Причем в эти чередующиеся заздравные минуты-чоканья я с какой-то стати вдруг воспылал к своему потеющему, залакированному, в монгольских прореженных усах, визави какой-то чуждой мне родительской приязнью, точно этот вальяжный господин – мой сбежавший сын, который черт знает сколько лет-зим блудил по свету и вот наконец-то явился перед очи родного батюшки, у которого в носу, в районе переносицы застряла жгучая обидчивая и любящая слезина, и которая вот-вот выскользнет-выкатится на всеобщее ресторанное обозрение…

А между тем блудный сын, вместо классического художественного сыновьего покаяния, талдычит о какой-то непыльной прибыльной работешке!

Существует распространенное обывательское мнение, что ремесло человекоубийства нынче непременно прибыльное, а впрочем, и достаточно легкое, не требующее особенных физических и психических особенностей от ремесленника. Вот именно, легкое, привычное для профессиональных ремесленников-убийц.

Я же вновь хочу акцентировать внимание на том, что я ни в коей мере не причисляю себя к горячему цеху профессиональных киллеров, наемных отбирателей чужих жизней. Это вредное, тяжелое, но почетное производство, в котором до недавнего времени превалировали: вполне законный возрастный ценз, своеобразный профессиональный опыт, специальная секретная подготовка, специфический тренаж и обкатанность в чрезвычайных, нерутинных ситуациях.

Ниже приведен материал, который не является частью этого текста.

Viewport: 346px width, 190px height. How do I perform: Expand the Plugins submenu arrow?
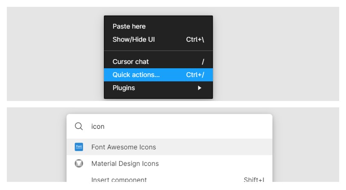coord(199,88)
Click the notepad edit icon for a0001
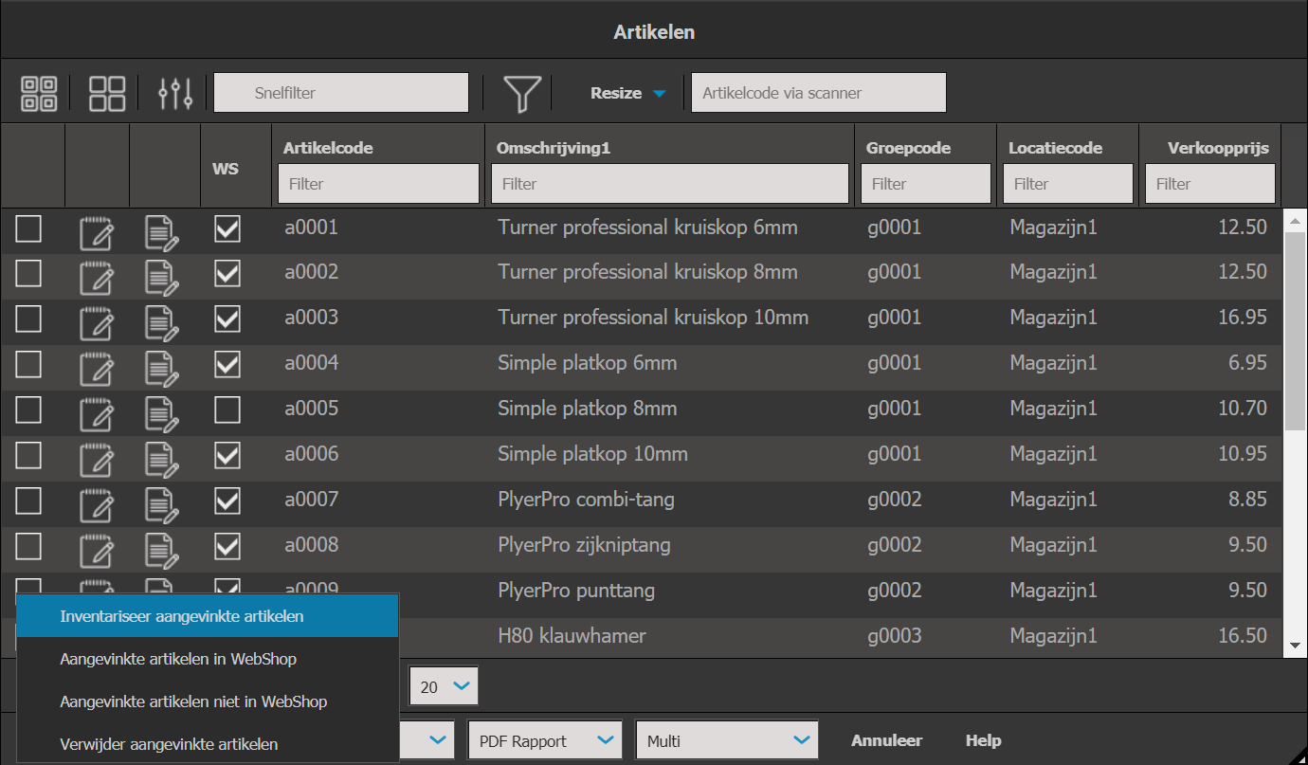 pos(97,228)
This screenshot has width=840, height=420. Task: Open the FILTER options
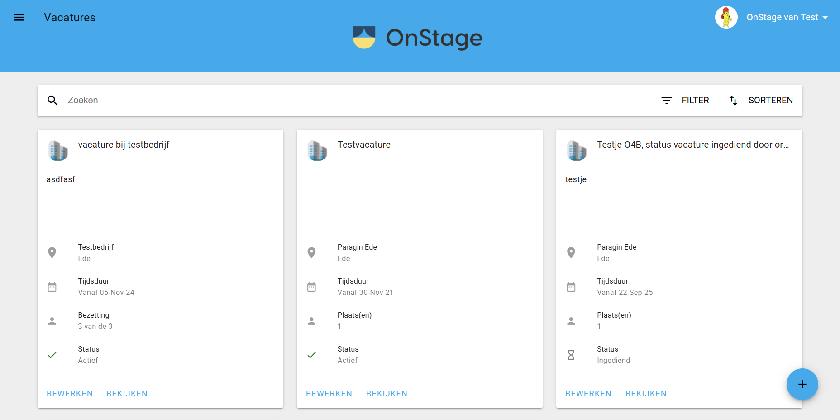[x=686, y=101]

До недавнего времени представителей этого древнего привилегированного цеха-союза никто не знал. Они чурались рекламы, паблисити и прочих зазывных моделей аналогичных восточных и западных горячих цехов, нынешние представители которых, сделавши свое благородное черное дело, спешат оповестить представителей массовой печати о своей чисто (или дурно) проделанной работе.

Ориентируясь на чужеземные пошлые примеры, наши отечественные профессиональные исполнители, по моему мнению, понемногу скатываются в любительство, в народный самодеятельный театр, разбавляя свои сплоченные подготовленные ряды всяческой мелковозрастной шпаной, светящейся почти тотчас же после проделанной работы.

Какая-то извращенная, дамская, легкомысленная стуация, когда фоторобот малолетки-киллера согревает внутренний карман кителя любого затрапезного сержанта милиции. А секретные компетентные органы штудируют биографию мальца, вникая в такие пикантные мальчишеские области, как ежедневная мастурбация в школьном сортире, в девчоночных кабинках, в которые будущий любитель хоронился перед переменками.

Нет, слава богу, мое призвание совершенно в иной плоскости. А порою мне мнится, что зарождается оно в ином, невидимом обычным глазом и разумом, измерении, в котором мое творчество, если угодно, моя служба представляется (является!) одним из высших видов постсозидательного творчества, которое даруется творцу. Именно творцу – не погубителю.